Used extensively by iron furnaces, coke was
highly marketable. It was made by loading coal through the top of an oven,
where it was sealed and burned for several days. This allowed the volatiles, or
impurities, to burn away, leaving high-carbon coke. This process made the coal
lighter and cheaper to ship. According to George Torok, most coke was produced
near the mines in beehive ovens. Made of stone or brick, the ovens were
arranged in banks or rows along railroad tracks (Torok, A Guide to
Historical Coal Towns of the Big Sandy River Valley, 93). As such,
Kaymoor bottoms were lined with coke ovens and trains ready to make a profit.
Although there was a sense of camaraderie
between the townsfolk, Kaymoor was a racially segregated town. Living
conditions were the same for blacks and whites, but hard labor was delegated to
African Americans. Because coal was loaded into the ovens and coke was pulled
or unloaded by hand, temperatures near the ovens were quite high (Torok, 93).
After removing coke from the ovens and placing it into wheelbarrows, workers
dumped the coke into hoppers, where it was transported elsewhere. This
demanding and undesirable work was purposely handed down to the black laborers.
Despite this unequal treatment, black schools and churches thrived within the
community. Company stores and recreational centers provided decent living conditions
for blacks and whites, alike.
After moving to West Virginia from his home in
New Canton, VA, in 1892, Carter G. Woodson, The Father of Black
History and one of his brothers were miners here in Kaymoor. Saving
enough money, Woodson worked until he was able to complete his education at Douglass
Junior and High School, and later became a principal in Huntington, WV.

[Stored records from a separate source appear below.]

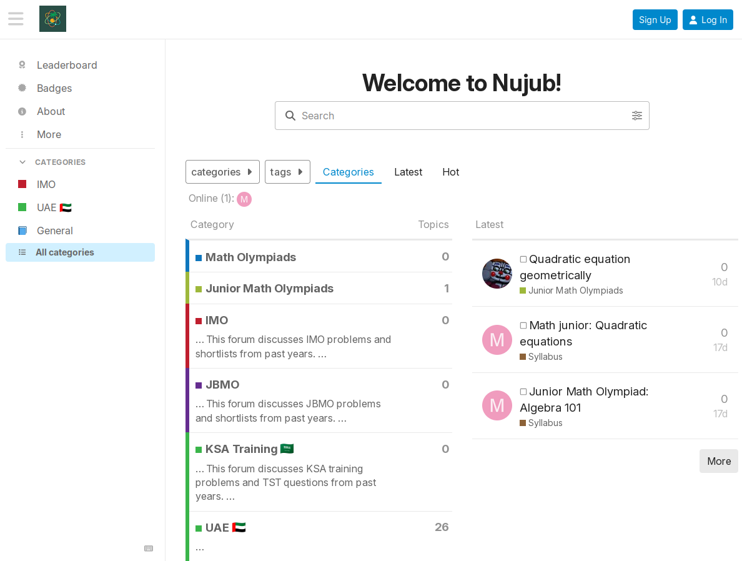Screen dimensions: 742x561
Task: Click the red IMO category swatch in sidebar
Action: pyautogui.click(x=22, y=184)
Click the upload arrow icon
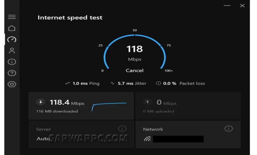257x155 pixels. 148,102
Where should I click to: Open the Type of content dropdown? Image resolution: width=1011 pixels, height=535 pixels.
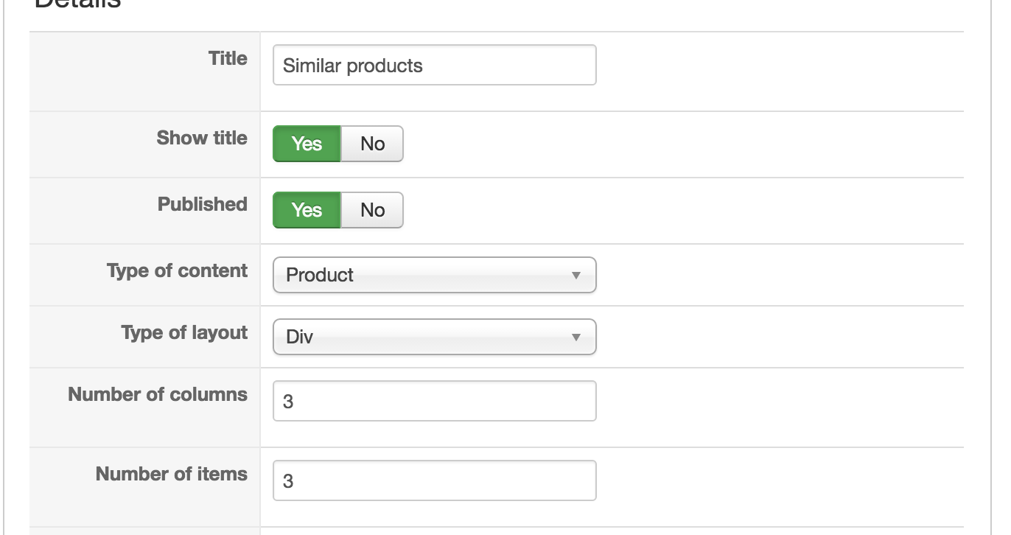tap(433, 275)
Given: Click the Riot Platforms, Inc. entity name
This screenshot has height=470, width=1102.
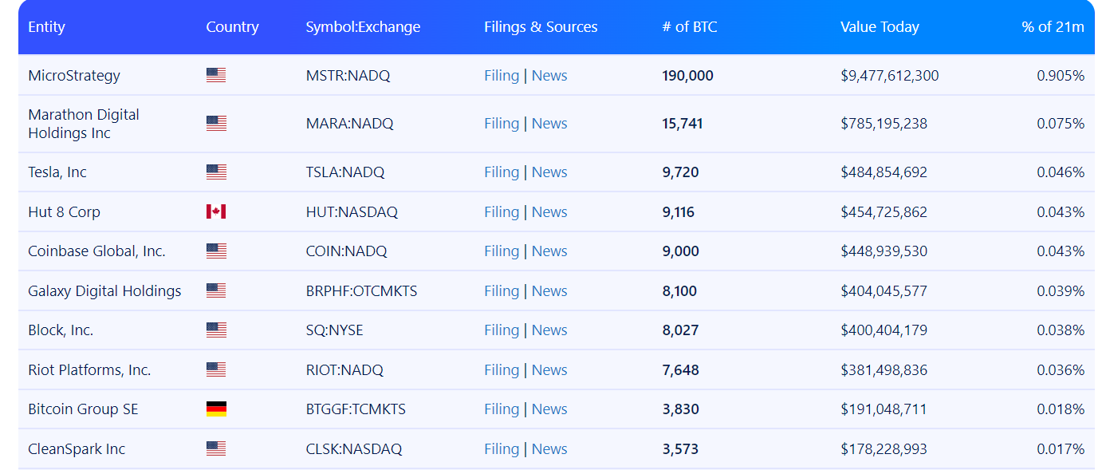Looking at the screenshot, I should (89, 370).
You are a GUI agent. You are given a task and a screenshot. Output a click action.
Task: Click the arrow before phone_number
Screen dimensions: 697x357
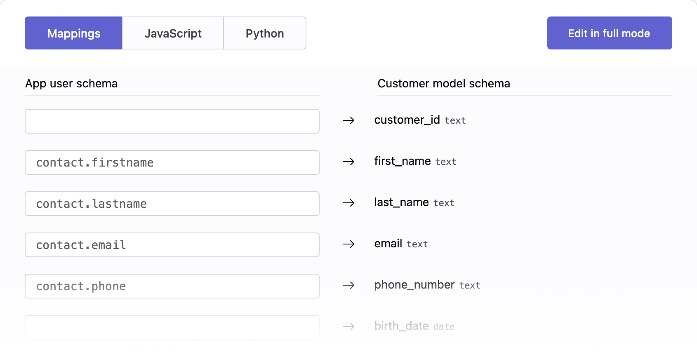click(349, 285)
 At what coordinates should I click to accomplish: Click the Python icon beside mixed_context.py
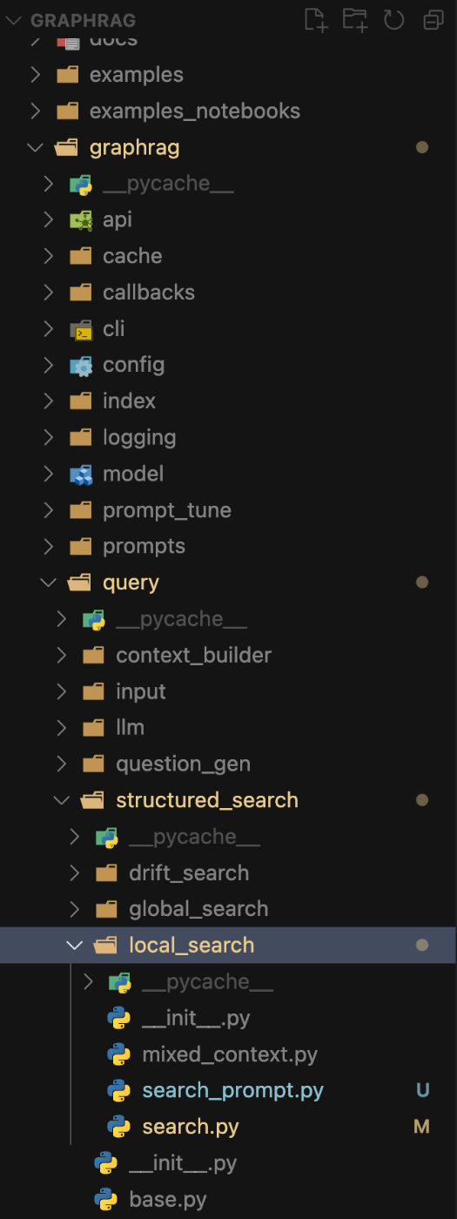coord(118,1054)
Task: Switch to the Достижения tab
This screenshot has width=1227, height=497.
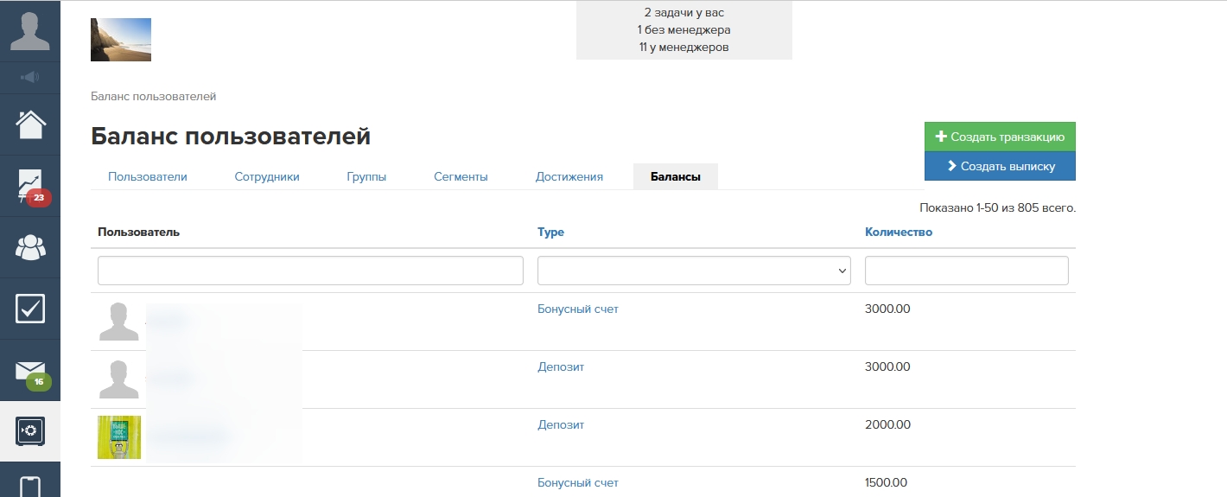Action: (569, 176)
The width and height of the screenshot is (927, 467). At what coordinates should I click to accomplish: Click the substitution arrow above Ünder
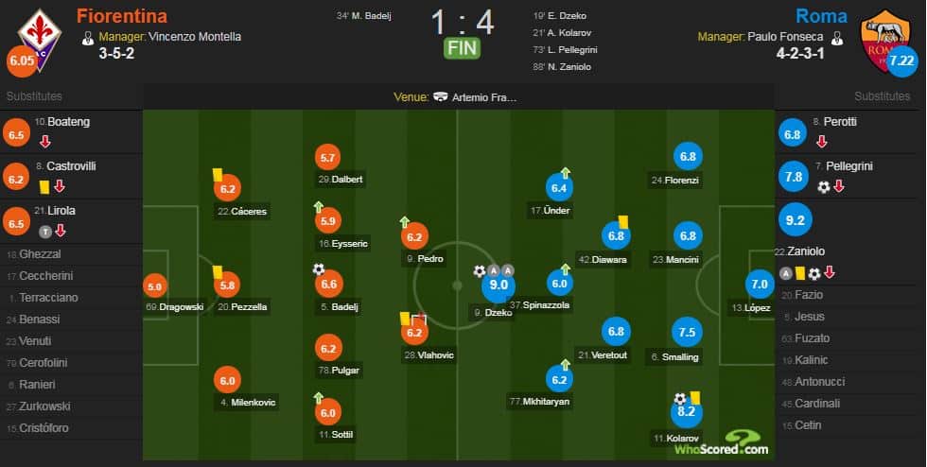566,173
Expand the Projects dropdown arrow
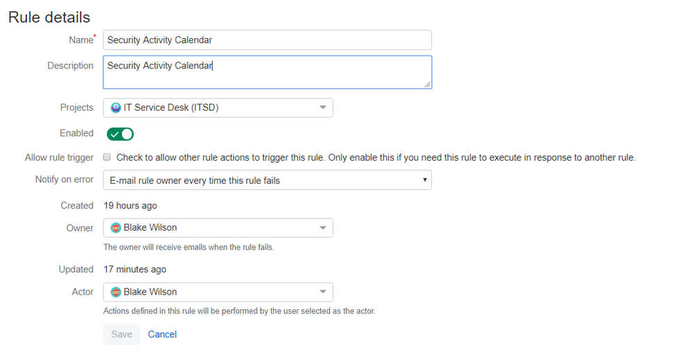692x350 pixels. (x=322, y=107)
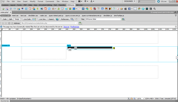Image resolution: width=178 pixels, height=102 pixels.
Task: Click the Twitter icon in DMXzone toolbar
Action: [x=49, y=9]

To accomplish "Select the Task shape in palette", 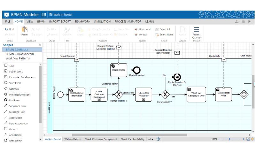I will coord(11,65).
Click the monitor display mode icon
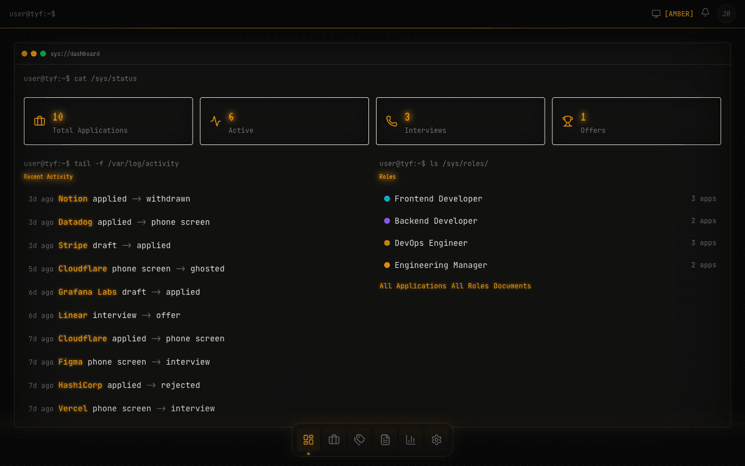745x466 pixels. [x=657, y=13]
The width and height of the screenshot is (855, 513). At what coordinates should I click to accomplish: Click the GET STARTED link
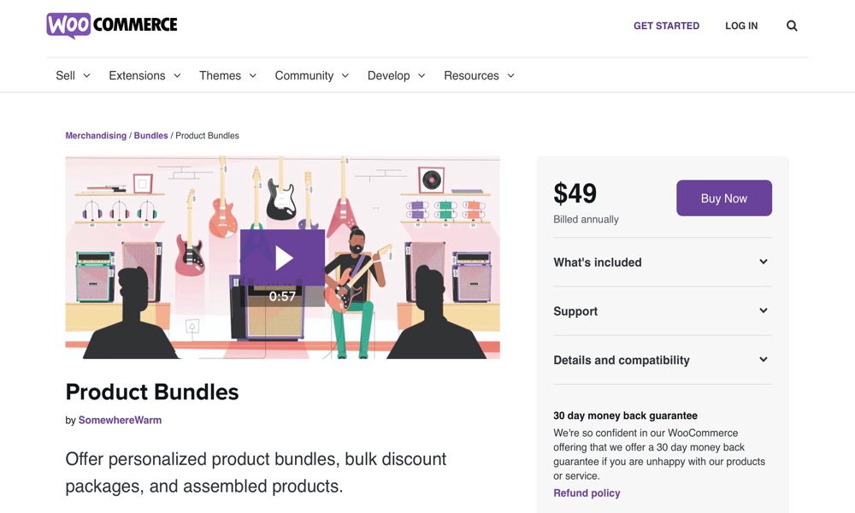pyautogui.click(x=666, y=26)
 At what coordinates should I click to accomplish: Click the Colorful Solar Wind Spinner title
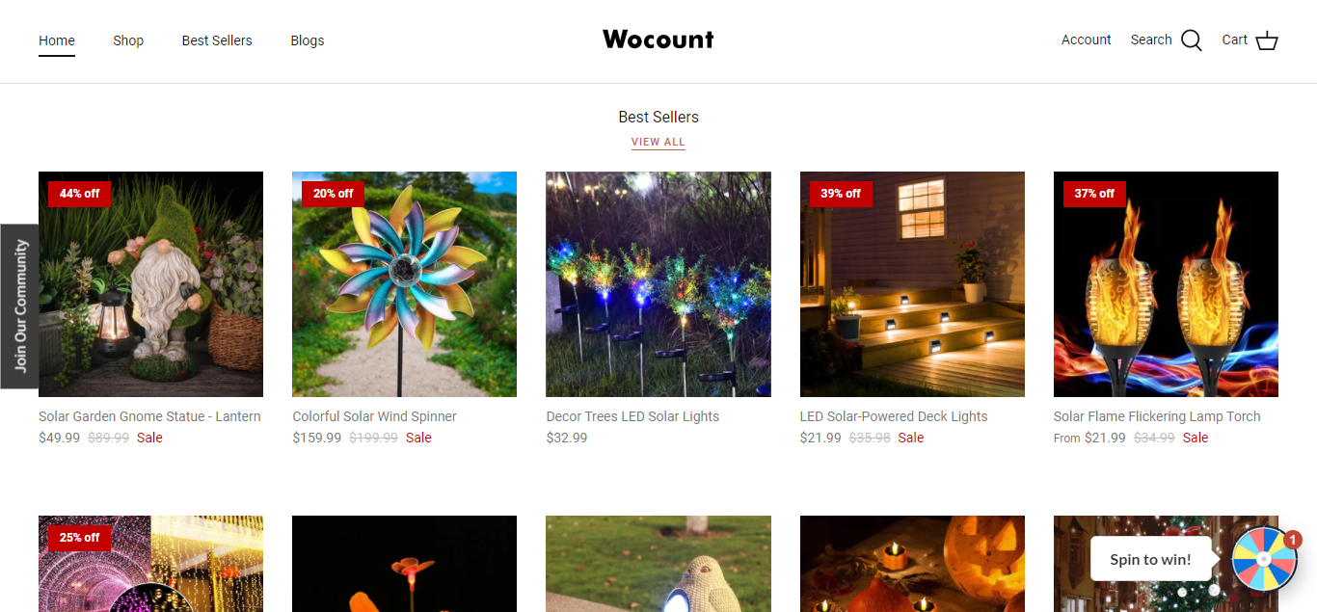(x=374, y=416)
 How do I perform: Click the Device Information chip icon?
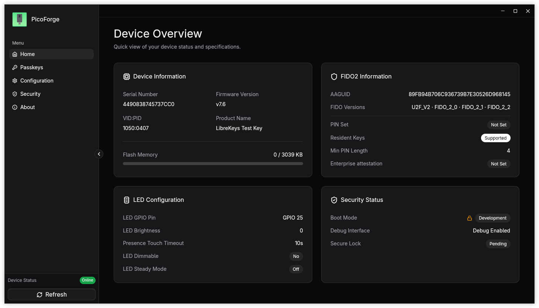pyautogui.click(x=127, y=77)
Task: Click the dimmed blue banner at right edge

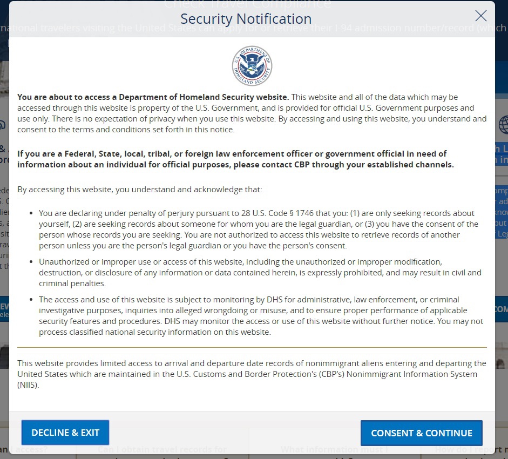Action: [502, 309]
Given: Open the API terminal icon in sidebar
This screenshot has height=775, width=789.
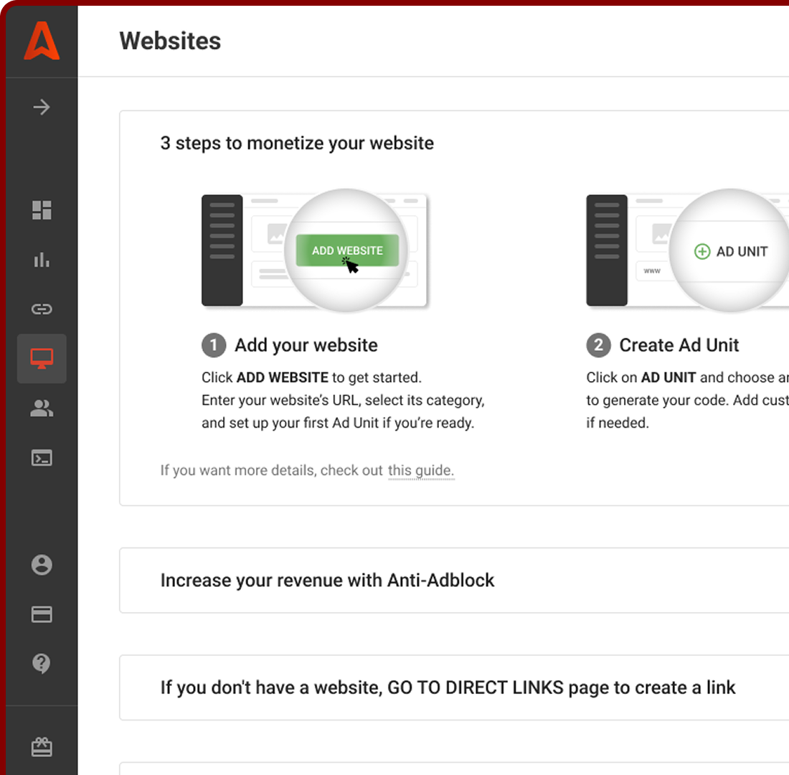Looking at the screenshot, I should pos(42,457).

During its peak in the 1920’s, Kaymoor
employed more than 800 coal miners and burnt unrecorded amounts of coke in its
200 furnaces. Although Kaymoor Two closed in 1926, the more productive Kaymoor
One thrived for 63 years after its foundation. From 1900 to 1962, miners
produced 16,904,321 tons of coal from Kaymoor One (“Kaymoor,” nps.gov). With
its once-rich coal seams depleted, Kaymoor One Mine finally closed for good in
1962. Today Kaymoor is abandoned and overtaken by wilderness. The foundations
of structures remain, but little can be seen underneath the vegetation. The
National Park Service at the New River Gorge is working on refurbishing the
site. Today, there are hiking paths throughout the area that visitors can
access if they wish to see the location or read about some of the history. However,
the mines are not accessible.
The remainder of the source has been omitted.